Top of Information provided

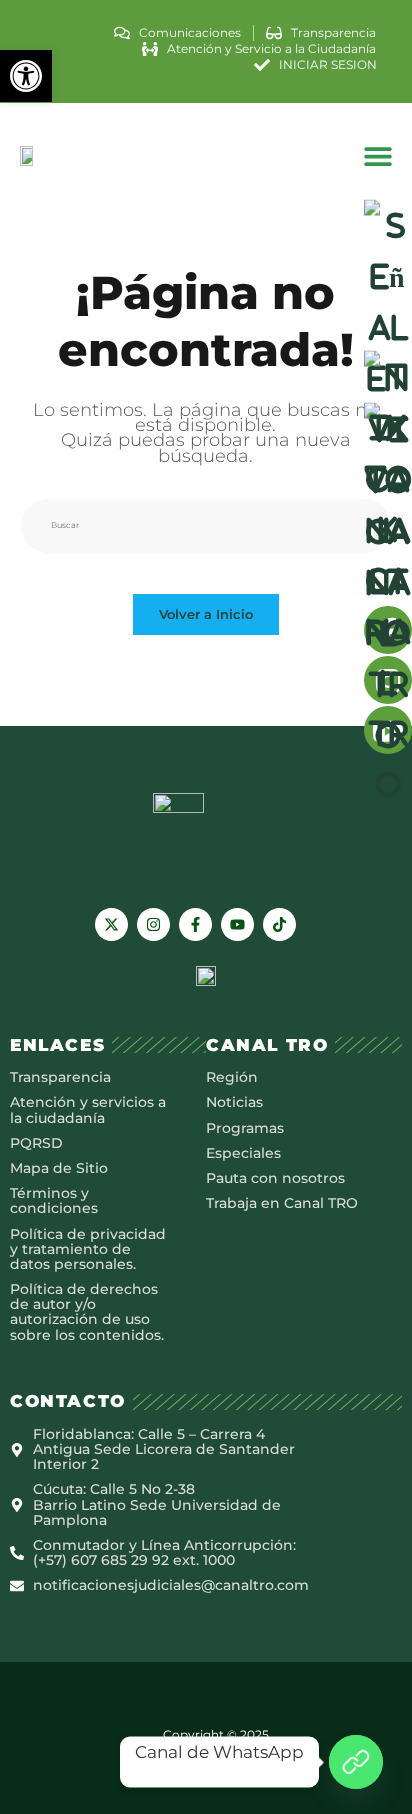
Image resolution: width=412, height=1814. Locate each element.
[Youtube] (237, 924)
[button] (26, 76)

Bottom of Information provided
Top of Information provided

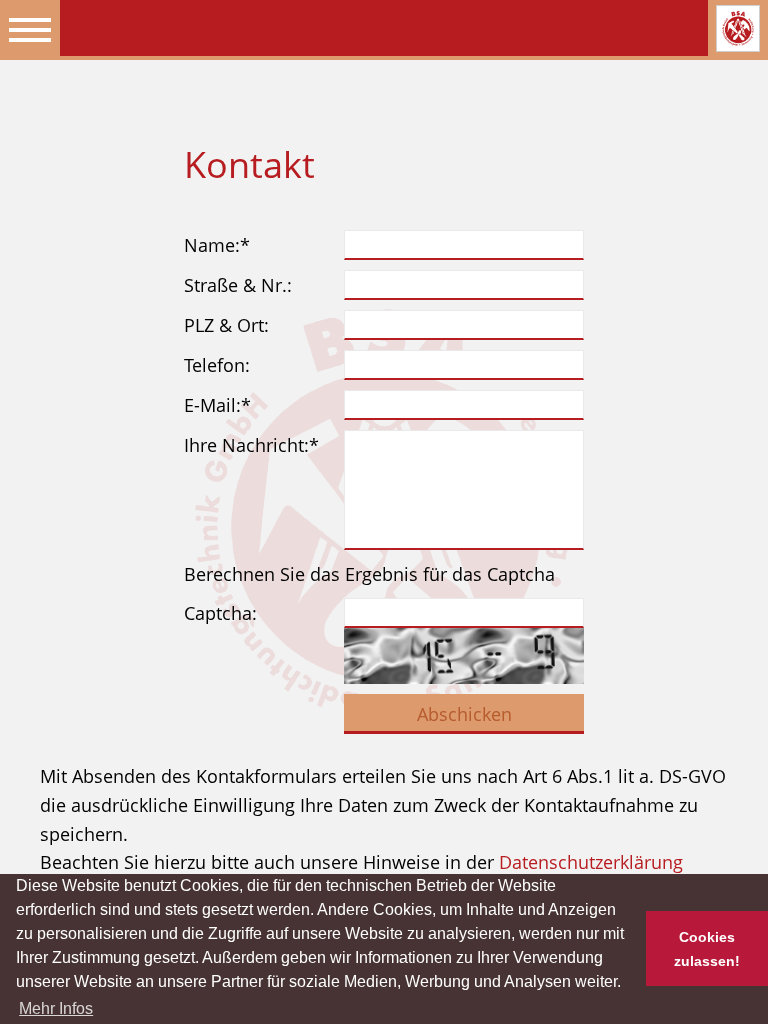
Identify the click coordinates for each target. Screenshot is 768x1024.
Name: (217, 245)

Bottom of Information provided

**Your instructions**
Lines of the data that include the string "each" are to be counted; report the total by itself.

**Solution to the problem**
2